▸ **Job**: Write out each of these items line for line as they appear, leaving out the pictures.
** start of Dataset content **
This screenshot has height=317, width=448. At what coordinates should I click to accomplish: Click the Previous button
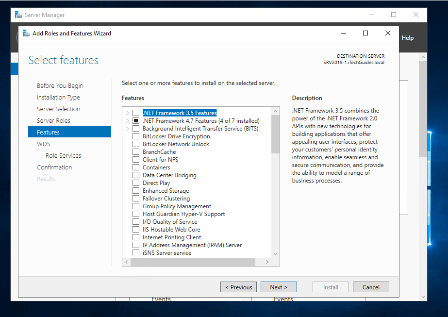(x=239, y=287)
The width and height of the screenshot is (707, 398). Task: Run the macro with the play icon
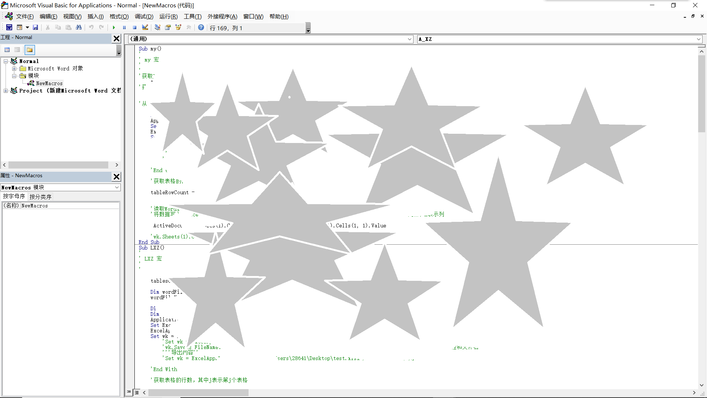(114, 28)
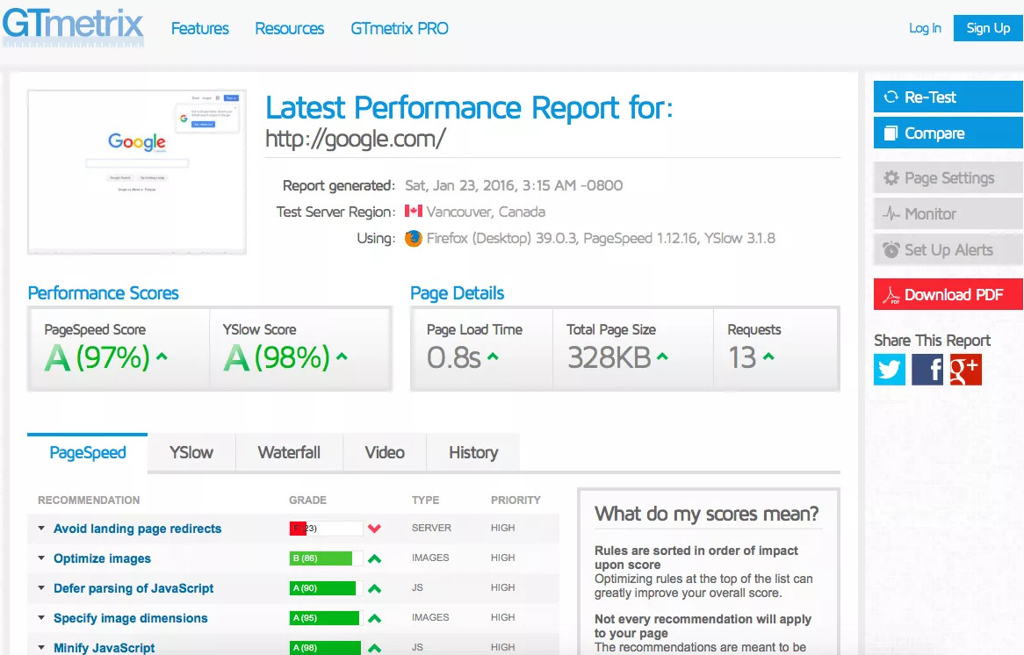Open the Features menu item
1024x655 pixels.
(x=199, y=28)
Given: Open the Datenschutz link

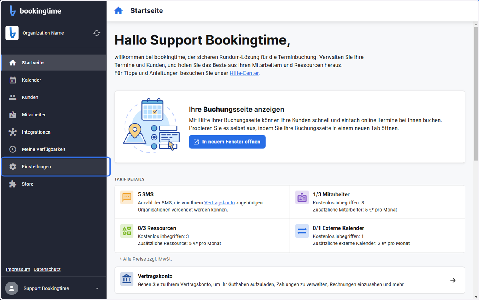Looking at the screenshot, I should coord(47,270).
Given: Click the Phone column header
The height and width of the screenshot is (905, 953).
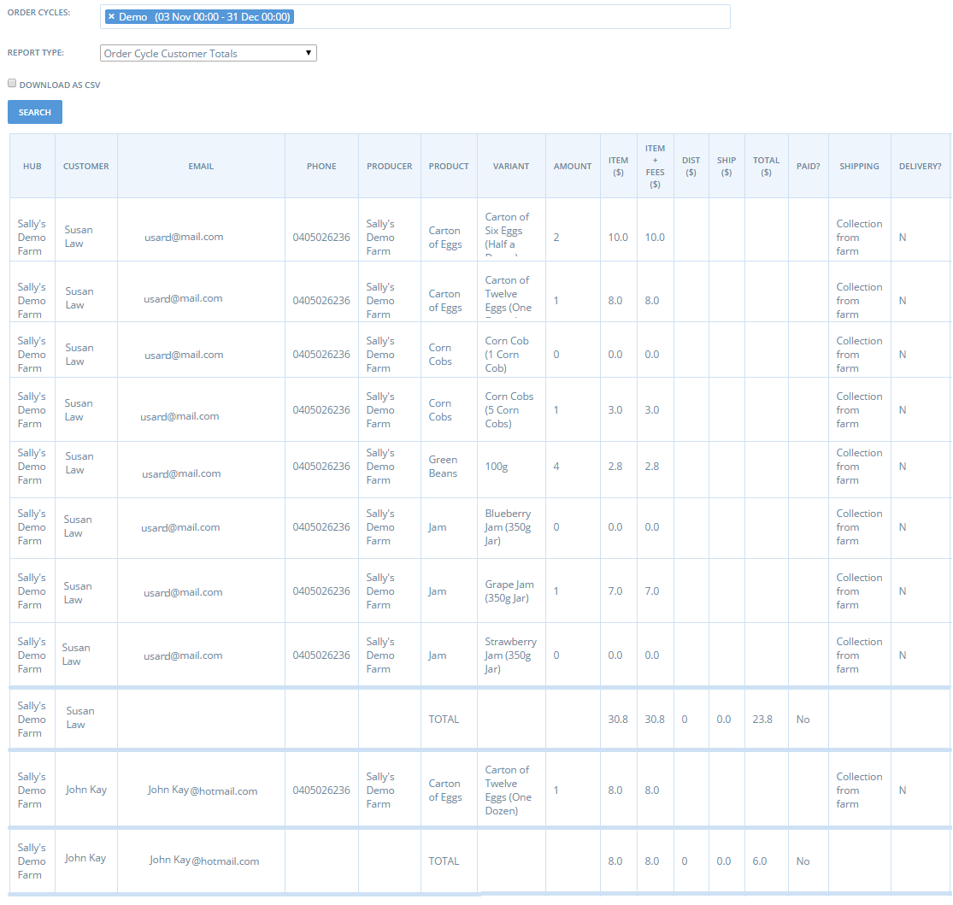Looking at the screenshot, I should coord(321,166).
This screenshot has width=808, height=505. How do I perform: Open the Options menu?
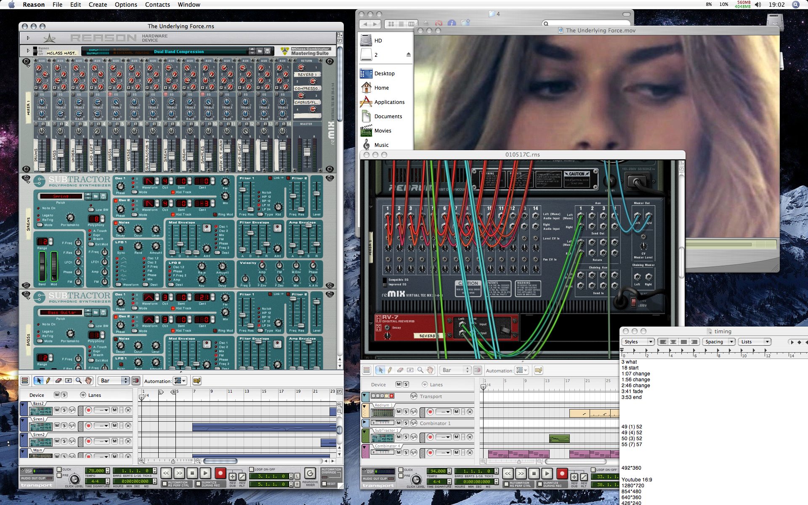(126, 5)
** end of Dataset content **
▸ **Completed exercise**:
This screenshot has height=317, width=448. At what coordinates should I click to accomplish: Click the Previous button
(x=239, y=287)
The width and height of the screenshot is (707, 398). Task: Run the macro with the play icon
(114, 28)
Open the Features menu item
1024x655 pixels.
(x=199, y=28)
Given: Open the Datenschutz link

Looking at the screenshot, I should coord(47,270).
Given: Click the Phone column header
The height and width of the screenshot is (905, 953).
Looking at the screenshot, I should coord(321,166).
This screenshot has width=808, height=505. How do I perform: Open the Options menu?
(126, 5)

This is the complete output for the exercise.